■ Task statement: Return all lines of the data in which the string "computer" occurs.

________

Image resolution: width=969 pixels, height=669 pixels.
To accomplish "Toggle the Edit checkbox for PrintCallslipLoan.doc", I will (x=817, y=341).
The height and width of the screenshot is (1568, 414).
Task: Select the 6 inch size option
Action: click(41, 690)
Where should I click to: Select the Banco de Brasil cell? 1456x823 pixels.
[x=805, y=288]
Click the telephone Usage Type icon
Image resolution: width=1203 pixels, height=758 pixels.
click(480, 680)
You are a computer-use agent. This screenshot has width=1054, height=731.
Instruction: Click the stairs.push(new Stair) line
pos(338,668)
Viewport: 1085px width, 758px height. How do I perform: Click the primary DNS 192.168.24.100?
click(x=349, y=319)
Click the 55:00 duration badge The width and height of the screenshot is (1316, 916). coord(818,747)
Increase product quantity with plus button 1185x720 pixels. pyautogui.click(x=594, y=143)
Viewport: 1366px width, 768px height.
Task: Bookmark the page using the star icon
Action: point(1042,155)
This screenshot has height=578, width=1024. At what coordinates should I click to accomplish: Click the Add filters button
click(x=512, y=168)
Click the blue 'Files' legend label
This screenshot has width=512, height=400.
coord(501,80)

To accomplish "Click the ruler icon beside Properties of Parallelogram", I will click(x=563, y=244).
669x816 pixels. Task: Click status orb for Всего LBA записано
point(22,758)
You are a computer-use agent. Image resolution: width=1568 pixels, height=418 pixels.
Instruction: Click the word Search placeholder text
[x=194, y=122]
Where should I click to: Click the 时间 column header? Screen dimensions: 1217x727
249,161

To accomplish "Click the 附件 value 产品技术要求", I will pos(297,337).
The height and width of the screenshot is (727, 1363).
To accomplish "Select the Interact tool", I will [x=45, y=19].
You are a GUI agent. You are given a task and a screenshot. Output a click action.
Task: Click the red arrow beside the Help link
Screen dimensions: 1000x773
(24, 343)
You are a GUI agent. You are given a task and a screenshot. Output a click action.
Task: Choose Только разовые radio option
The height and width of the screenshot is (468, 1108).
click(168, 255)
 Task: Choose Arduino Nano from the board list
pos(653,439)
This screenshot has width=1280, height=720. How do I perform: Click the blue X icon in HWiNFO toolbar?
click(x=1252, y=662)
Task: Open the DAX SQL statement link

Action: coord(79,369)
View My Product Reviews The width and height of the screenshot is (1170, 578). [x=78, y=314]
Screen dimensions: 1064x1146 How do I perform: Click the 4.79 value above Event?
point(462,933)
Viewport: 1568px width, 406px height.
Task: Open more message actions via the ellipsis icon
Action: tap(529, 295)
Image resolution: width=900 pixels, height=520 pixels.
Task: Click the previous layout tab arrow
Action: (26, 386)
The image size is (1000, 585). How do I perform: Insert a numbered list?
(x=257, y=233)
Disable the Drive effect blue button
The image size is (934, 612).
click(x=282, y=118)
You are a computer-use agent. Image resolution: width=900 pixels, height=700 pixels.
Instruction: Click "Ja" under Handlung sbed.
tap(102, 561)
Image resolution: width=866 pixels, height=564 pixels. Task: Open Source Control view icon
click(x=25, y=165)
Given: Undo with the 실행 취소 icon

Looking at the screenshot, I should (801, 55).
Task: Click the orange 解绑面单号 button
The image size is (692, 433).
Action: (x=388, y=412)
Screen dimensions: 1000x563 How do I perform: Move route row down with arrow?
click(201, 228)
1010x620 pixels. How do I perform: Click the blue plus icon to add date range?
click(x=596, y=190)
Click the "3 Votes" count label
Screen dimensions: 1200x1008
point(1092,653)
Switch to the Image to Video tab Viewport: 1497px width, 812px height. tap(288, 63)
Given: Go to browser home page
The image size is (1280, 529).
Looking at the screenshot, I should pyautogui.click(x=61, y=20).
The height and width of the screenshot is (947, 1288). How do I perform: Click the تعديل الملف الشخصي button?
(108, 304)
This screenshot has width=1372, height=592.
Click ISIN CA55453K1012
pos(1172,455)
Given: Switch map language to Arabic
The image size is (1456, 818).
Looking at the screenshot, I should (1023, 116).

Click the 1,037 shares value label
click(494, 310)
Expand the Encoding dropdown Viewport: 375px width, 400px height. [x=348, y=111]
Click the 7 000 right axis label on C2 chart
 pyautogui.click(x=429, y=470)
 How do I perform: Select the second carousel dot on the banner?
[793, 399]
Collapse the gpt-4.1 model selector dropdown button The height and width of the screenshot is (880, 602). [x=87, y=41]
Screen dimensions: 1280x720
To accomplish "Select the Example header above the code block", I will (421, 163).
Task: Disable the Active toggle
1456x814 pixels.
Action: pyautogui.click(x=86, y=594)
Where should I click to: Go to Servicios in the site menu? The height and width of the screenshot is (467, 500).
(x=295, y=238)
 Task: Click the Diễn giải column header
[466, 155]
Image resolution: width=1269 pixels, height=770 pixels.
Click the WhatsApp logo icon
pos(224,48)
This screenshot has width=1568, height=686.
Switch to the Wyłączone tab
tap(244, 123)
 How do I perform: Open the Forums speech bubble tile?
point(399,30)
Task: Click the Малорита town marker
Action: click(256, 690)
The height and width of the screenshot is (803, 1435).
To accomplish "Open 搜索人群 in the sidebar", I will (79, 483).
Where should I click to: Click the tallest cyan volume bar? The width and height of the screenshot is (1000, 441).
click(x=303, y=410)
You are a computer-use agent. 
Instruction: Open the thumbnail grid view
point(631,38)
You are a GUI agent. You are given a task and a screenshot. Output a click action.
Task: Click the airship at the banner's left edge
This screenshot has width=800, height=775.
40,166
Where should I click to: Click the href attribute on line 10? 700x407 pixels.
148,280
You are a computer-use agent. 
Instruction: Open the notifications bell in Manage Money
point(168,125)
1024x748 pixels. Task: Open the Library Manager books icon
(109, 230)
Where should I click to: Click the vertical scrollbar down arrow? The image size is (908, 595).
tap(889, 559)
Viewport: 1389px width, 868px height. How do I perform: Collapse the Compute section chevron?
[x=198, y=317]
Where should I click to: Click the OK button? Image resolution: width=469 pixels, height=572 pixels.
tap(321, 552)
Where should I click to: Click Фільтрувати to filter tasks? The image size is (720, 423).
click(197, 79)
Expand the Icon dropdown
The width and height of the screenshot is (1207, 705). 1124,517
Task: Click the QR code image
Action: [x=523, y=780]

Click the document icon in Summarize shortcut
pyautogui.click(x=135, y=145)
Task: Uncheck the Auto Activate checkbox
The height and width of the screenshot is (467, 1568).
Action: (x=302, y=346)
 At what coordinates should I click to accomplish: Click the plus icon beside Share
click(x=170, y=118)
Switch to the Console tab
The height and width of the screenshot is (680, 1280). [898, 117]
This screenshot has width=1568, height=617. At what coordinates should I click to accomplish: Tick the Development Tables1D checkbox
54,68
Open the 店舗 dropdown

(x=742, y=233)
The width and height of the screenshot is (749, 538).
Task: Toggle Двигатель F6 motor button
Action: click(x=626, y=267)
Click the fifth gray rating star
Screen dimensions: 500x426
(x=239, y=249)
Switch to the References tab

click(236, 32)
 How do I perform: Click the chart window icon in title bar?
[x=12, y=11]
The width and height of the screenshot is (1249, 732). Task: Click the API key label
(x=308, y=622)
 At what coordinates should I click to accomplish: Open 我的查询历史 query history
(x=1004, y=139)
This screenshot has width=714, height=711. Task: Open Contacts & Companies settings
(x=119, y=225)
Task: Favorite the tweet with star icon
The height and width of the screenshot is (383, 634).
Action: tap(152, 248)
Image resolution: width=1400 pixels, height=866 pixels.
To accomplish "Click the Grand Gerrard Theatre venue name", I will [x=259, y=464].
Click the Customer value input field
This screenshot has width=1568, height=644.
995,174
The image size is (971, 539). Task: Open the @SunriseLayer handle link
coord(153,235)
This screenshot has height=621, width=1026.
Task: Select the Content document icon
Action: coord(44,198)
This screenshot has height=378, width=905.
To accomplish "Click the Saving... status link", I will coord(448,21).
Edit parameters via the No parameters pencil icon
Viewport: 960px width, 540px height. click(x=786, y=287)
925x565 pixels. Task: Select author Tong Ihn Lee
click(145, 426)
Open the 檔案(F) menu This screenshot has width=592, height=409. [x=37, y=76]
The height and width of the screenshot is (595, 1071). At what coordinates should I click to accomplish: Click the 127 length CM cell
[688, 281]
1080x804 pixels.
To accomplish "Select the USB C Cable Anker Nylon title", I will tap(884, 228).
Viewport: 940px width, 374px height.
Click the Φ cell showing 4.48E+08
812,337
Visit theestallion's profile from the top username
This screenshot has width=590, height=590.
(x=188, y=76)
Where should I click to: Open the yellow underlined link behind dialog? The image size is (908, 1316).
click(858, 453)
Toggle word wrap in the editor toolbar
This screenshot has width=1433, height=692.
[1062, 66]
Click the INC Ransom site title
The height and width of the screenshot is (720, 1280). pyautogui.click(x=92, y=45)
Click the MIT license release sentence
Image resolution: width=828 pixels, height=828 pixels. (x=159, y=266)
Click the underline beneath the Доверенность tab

________

■ Response to this task:
You are a computer-use agent. This screenshot has width=1054, height=731.
You are a computer-use agent. Image resolution: width=1568 pixels, height=418 pixels.
You are a computer-use agent. Image resolution: width=900 pixels, height=700 pixels.
You are a computer-use agent. 
You are a computer-use agent. 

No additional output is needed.